At some point, Y/N had gotten used to it. Was it annoying? Yes. Did it feel overbearing at times? Countless. Did he secretly love it and felt the world’s most (concerning) validation from it? Absolutely.
But, when looking at the situation and its circumstances as a whole, it made sense.
When he and Jason first started dating, there was definitely a vibe of him being a gruff but soft teddy bear who was clingy and needy for love and attention when with his chosen lover. But, when around literally anyone else who was not said lover or other people were in the same room as his chosen mate, he’d turn into the world’s scariest guard dog.
It was the general rule of Scary Boyfriend Privilege. Only the designated boyfriend could see their boyfriend’s soft and needy side. Anyone outside that got the ‘murderous if you get too close’ grizzly bear side.
Extremely hot and sexy, but it could be a bit (a lot) much at times.

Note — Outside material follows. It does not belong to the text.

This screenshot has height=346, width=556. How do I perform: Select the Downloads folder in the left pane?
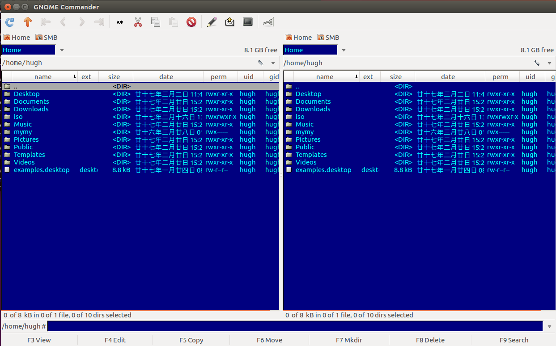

Y/N tried to get Jason to calm down, always showing that he could take care of himself and there was no reason for him to worry. But, living in a city like Gotham and given the vigilante’s past (hence the aforementioned situation and circumstances), there really was no calming him down.
But let’s look on the bright side here. With said privilege and the kind of boyfriend Jason was, Y/N never felt more safe and secure in his life. It was like walking around a video game world with the most overpowered gear on. He was basically untouchable.
Examples? Why, of course!
When it came to school, Y/N always preferred studying and doing his homework with Jason since he would help him stay focused and assist him with subjects that he struggled with.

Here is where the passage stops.